Chronique de Jean-Pierre Poinas avant de quitter l’île de Bintan pour celle de Lingga, dernière étape avant Sumatra.
Bintan, 27 décembre
Ne vous comptez pas, vous pourriez vous tromper…
Pour installer son resort sur l’île de Bintan, le Suisse Marc Thalmann a négocié avec les esprits autant qu’avec les autorités civiles et religieuses. Ils se signalèrent par des cauchemars et des apparitions. Le calviniste tint conseil. Une amie bio-énergéticienne de Bordeaux vint plusieurs fois sur les lieux sans prendre l’avion. Le voyage astral est moins coûteux – sauf en énergie bien sûr. Elle notait jusqu’aux détails – tiens, tu as repeint cette cabine de douche. Un maître de méditation intervint également. Sans oublier un chaman local – plus orienté sur les questions horticoles.
Marc a installé de jolies cabines de massage en bambou tressé et vernis, pilotis sur les eaux rouges de la rivière. Huiles essentielles, bâtons d’encens, rien n’y manquait. Mais on ne brûle pas l’encens impunément, si l’on ne l’a pas dédié à qui de droit. Alors vint tout un peuple d’apparitions colorées, qui n’avaient rien à faire dans le domaine d’une princesse et d’un géant, blancs tout deux, avec lesquels on s’accorda.
En bon ingénieur des pétroles, Marc s’y connaissait en puits. Du moins le croyait-il. Mal lui en prit d’en boucher un. On le rouvrit sur le conseil du chaman. Plus loin, offense fut faite à un moai de l’île de Pâques : on avait érigé des tinettes à sa place.

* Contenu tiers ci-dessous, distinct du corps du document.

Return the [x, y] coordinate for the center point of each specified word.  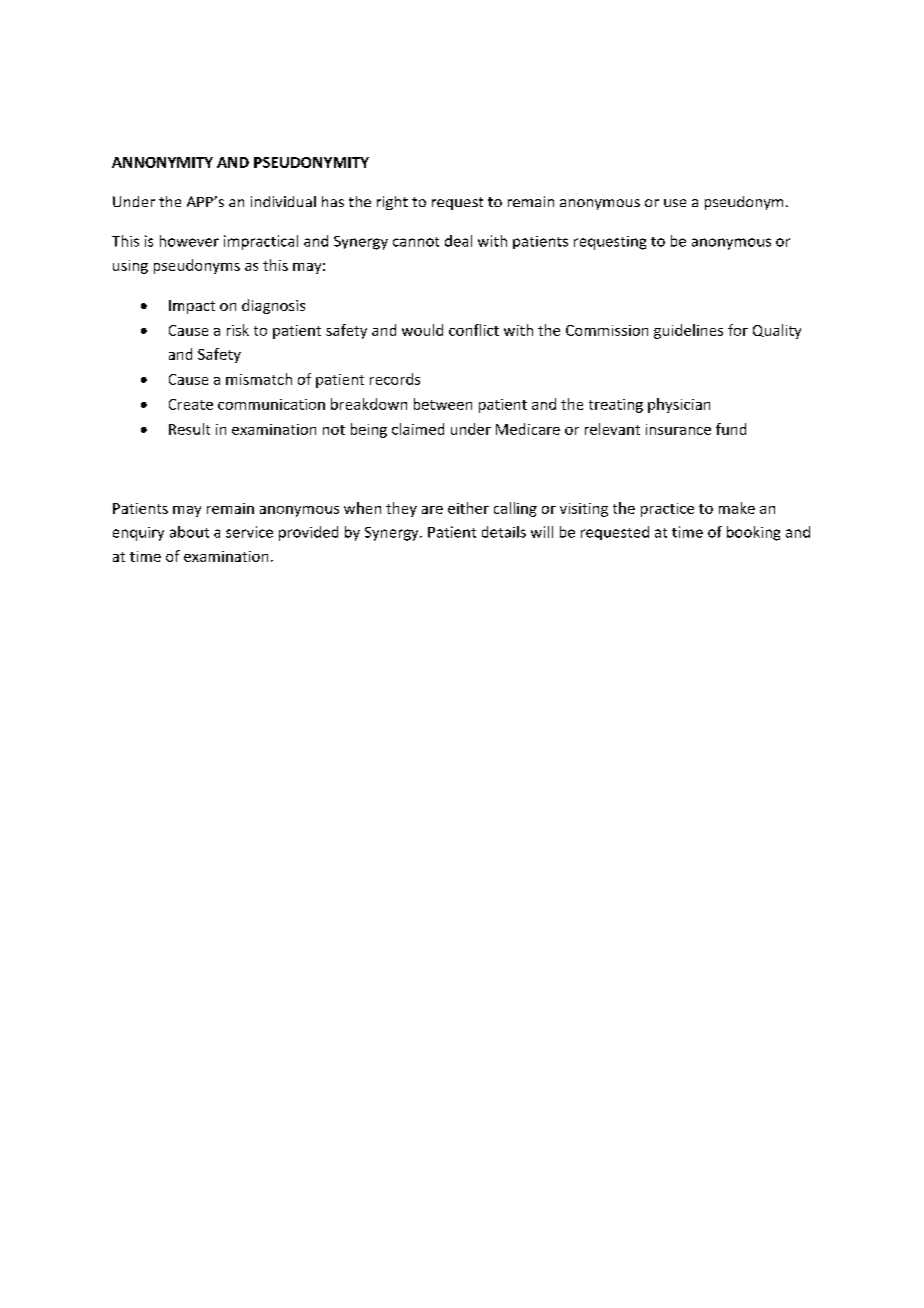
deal [458, 241]
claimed [418, 429]
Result [189, 429]
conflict [474, 330]
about [189, 532]
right [392, 203]
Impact [192, 307]
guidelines [688, 331]
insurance [678, 429]
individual [283, 201]
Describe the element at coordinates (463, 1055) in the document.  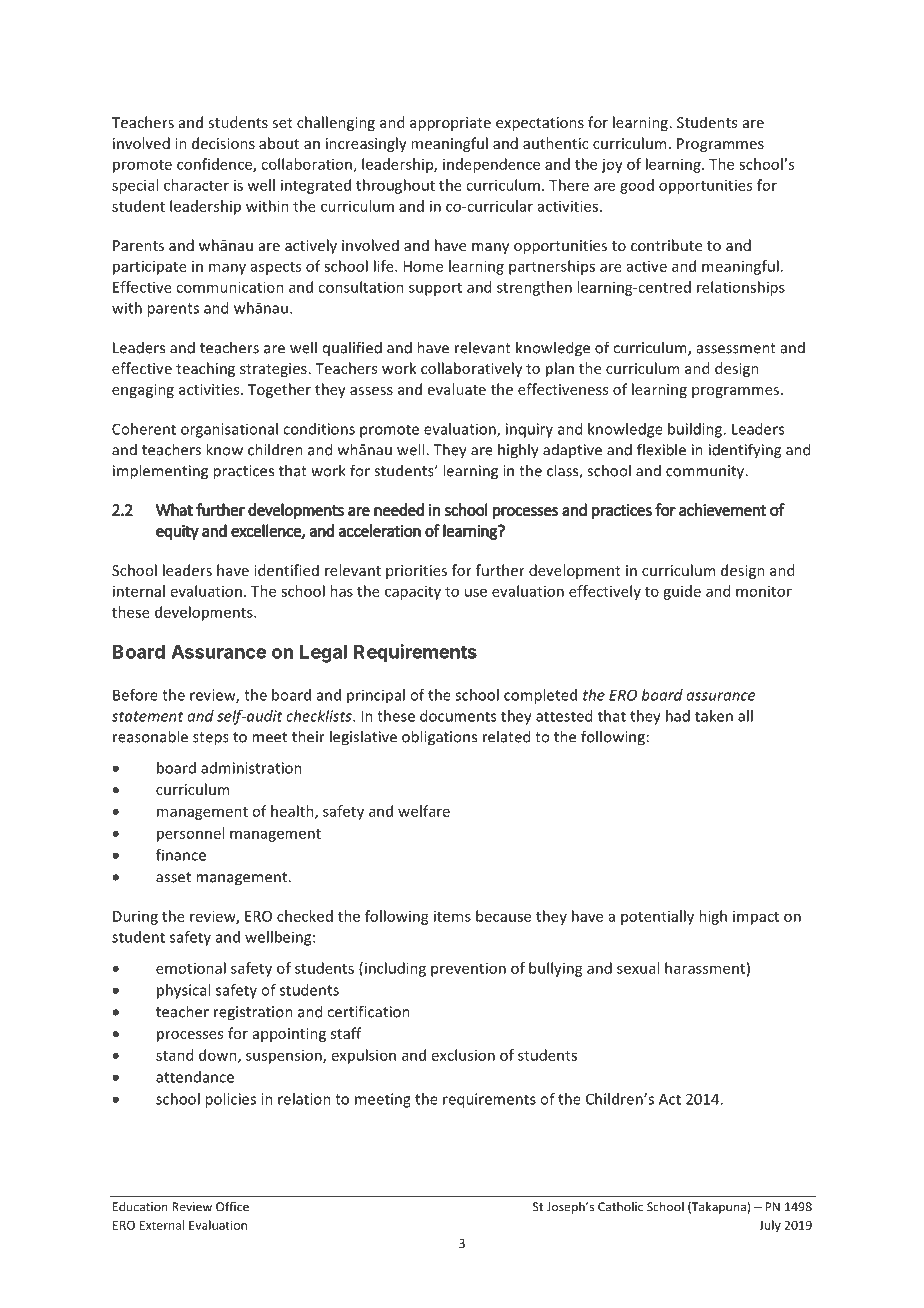
I see `exclusion` at that location.
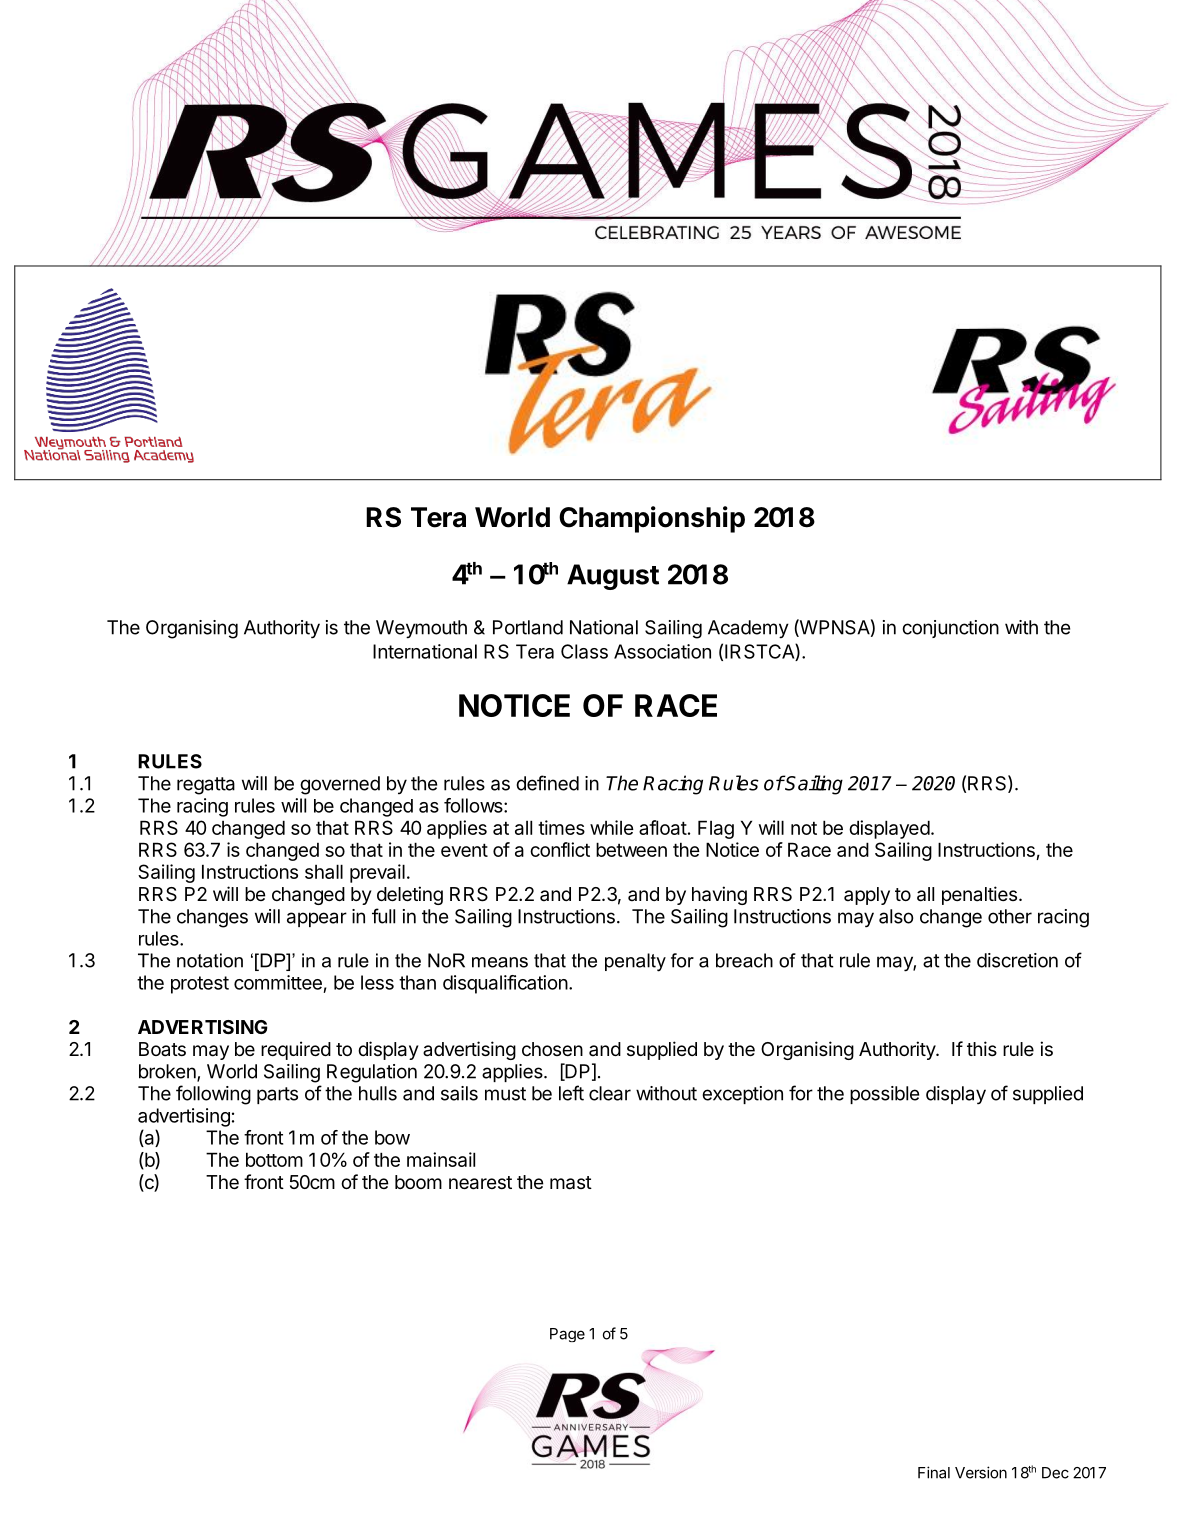 This screenshot has width=1178, height=1525. I want to click on committee, so click(278, 982).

On a déplacé les tinettes et bien d’autres choses. La paix est revenue. Les pavillons de bois sont à leur juste place à l’ombre des ketapang aux larges feuilles, qui donnent de l’ombre et des amandes de mer, sous la haute égide des cocotiers. La nuit, la mer de Chine berce les vacanciers européens, indiens, singapouriens. De temps en temps, le bruit sans écho d’un fruit mûr tombé du ciel, gorgé d’eau trouble et suave. Meilleur sur la table que sur la tête. C’est à peine si l’on se décide à sortir de ce paradis, pour longer la côte vers le sud sur un vieux scooter. Elle est jalonnée de villages de kalong, maisons flottant sur des radeaux surélevés, sous lesquels descendent des filets. Sous l’habitat, la subsistance. On peut se faire servir des ikan goreng, poissons grillés, assis en tailleur sur des plateformes surélevées et couvertes. De là, on contemple les baigneuses dont aucune n’ôte sa robe ni son jilbab, mais qu’importe puisqu’ils sont presque aussi humides avant qu’après le bain. Le sable est jonché de bouteilles en plastique et de petit tétra packs de jus de fruit, piqués d’une paille. Dans la petite ville de Kawal, les gargotes cuisinent au feu de bois des des ota-ota, filets de poisson dans des feuilles de bananes agrafées, et des patates douces en papillotes. Partout pendent les sachets de krupuks, amuse-gueules aux cacahuètes, grillés dans l’huile de palme.
Côté mer, un ponton de béton a cédé dans un tremblement de terre. On peut se hasarder jusqu’au bout pour contempler la mangrove. À marée basse, les racines aériennes des palétuviers se meuvent trop lentement dans les vases. Le temps est suspendu dans la moiteur de l’après-midi. La pluie de décembre est suspendue, elle aussi, pour nous rappeler que le climat de l’équateur est en vrac comme le reste. Un homme surgi de nulle part scrute le sol fangeux au pied des barques échouées. Que cherche-t-il, c’est probablement un fantôme.
Ici personne ne vous demandera jamais si vous croyez aux esprits. Bonne question pour un dîner de Noël dans l’hémisphère nord. Mais le visible et l’invisible vivent ensemble, comme le corps et l’esprit. Ne cherchez pas à compter combien vous êtes autour de la table, vous pourriez vous tromper.
Demain, embarquement pour l’ile de Lingga, au sud de l’archipel du Riau.